Concernant les dommages et intérêts au titre de l'absence de moyen de chauffage, de la fermeture de la boutique le temps des réparations et la baisse du chiffre d'affaires en découlant, la demande sera rejetée dès lors qu'il n'est produit aucun élément probant. De même, il ne peut être reproché à Enedis une résistance abusive dès lors qu'elle a exercé les voies de droit qui lui était offertes et qu'elle a reconnu le principe de sa responsabilité, le litige portant sur le reliquat de la somme due suite à l'intervention d'une entreprise de réparation sur ordre de la victime.

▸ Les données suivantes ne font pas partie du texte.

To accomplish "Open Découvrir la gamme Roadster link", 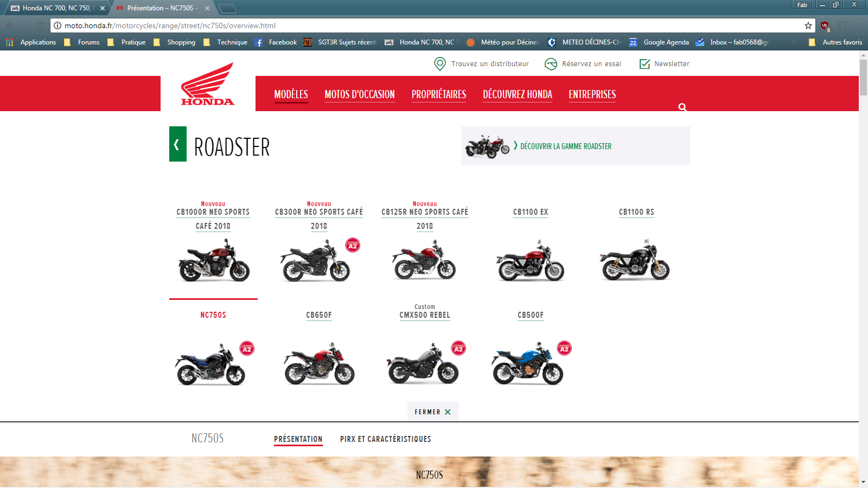I will coord(565,146).
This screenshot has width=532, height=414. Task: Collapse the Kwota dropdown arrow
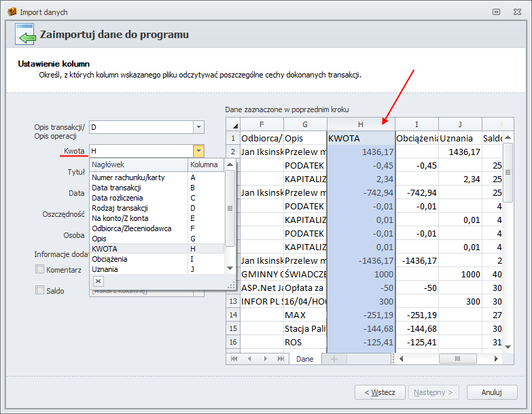(198, 151)
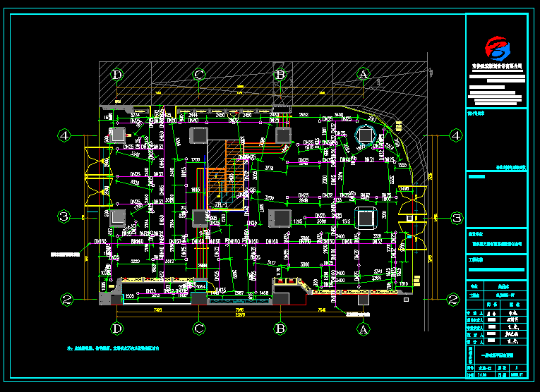Click grid bubble B at top
The height and width of the screenshot is (392, 540).
coord(280,74)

Par conséquent, la société Enedis sera condamnée à payer à la SARL NGC prise en la personne de son représentant légal la somme de 712.10 euros.

La société Enedis supportera les dépens de première instance et d'appel et payera à la SARL NGC une somme de 1 000 euros par application de l'article 700 du code de procédure civile.

PAR CES MOTIFS :

La Cour,

Infirme le jugement déféré en ce qu'il a déclaré prescrite l'action de la SARL NGC à l'encontre de la société Enedis ;

Statuant à nouveau,

Dit que l'action de la SARL NGC n'est pas prescrite ;

Condamne la société Enedis à payer à la SARL NGC prise en la personne de son représentant légal la somme de 712.10 euros ;

Rejette les autres demandes.

Dit que la société Enedis supportera les dépens de première instance et d'appel et payera à la SARL NGC une somme de 1 000 euros par application de l'article 700 du code de procédure civile.

Arrêt signé par la présidente et par la greffière.